Verrechnungen von Erbschaften

Erhält eine unterstützte Person eine Erbschaft, mit der sie in günstige Verhältnisse gelangt, ist die Bedürftigkeit beendet. Es ist eine Schlussabrechnung zu erstellen und die Verfügung auf Einstellung aufgrund Vermögensanfall vorzubereiten und über die Rückerstattung der Sozialhilfeleistungen zu beschliessen.

Erhalten ehemals unterstützte Personen eine Erbschaft nach Ende ihres Sozialhilfebezugs und ist die Verjährung von der Rückerstattungspflicht noch nicht eingetreten, werden die Leistungen ebenfalls zurückgefordert. 

Die Berechnung einer Rückforderung bei Erbschaft im Sozialhilfebezug ist wie folgt vorzunehmen: 

Zunächst ist der Todestag der Erblasserin oder des Erblassers zu ermitteln.
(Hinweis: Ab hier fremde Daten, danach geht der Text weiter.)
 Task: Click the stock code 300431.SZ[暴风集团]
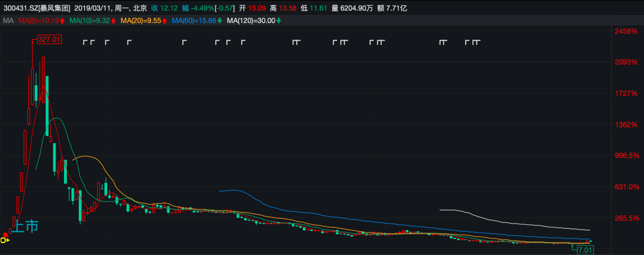[x=37, y=9]
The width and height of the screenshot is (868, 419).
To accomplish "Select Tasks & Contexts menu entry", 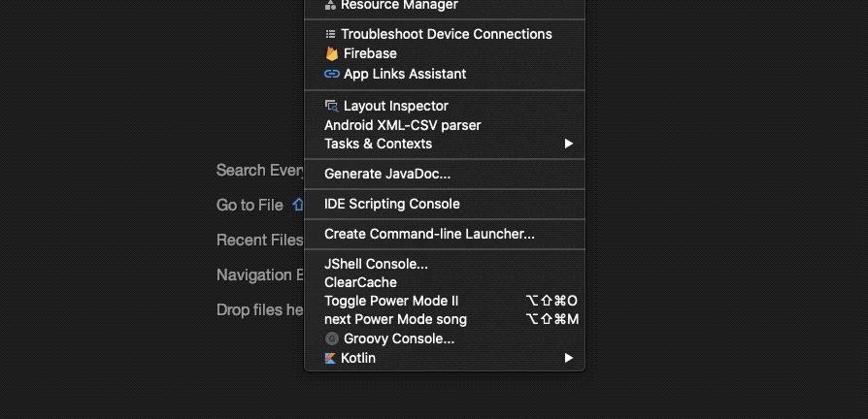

Das Datum ist wichtig, weil sich ab dem ersten Tag nach dem Todesfall um vorschussweise erbrachte Hilfe handelt. Vom ersten Tag nach dem Todesfall bis Beendigung der Sozialhilfe ist daher eine Berechnung für die Rückerstattung von bevorschussten Leistungen vorzunehmen. Ein Vermögensfreibetrag wird nicht berücksichtigt. 

Ist die Berechnung gemacht und ist noch ein Erbanteil vorhanden, ist er mit der bezogenen wirtschaftlichen Hilfe ab Aufnahme in Sozialhilfeunterstützung bis und mit Todestag zu verrechnen. Der Freibetrag bei Erbschaft wird berücksichtigt, die Zeitbeziehung (Zeitidentität) ist zu beachten. 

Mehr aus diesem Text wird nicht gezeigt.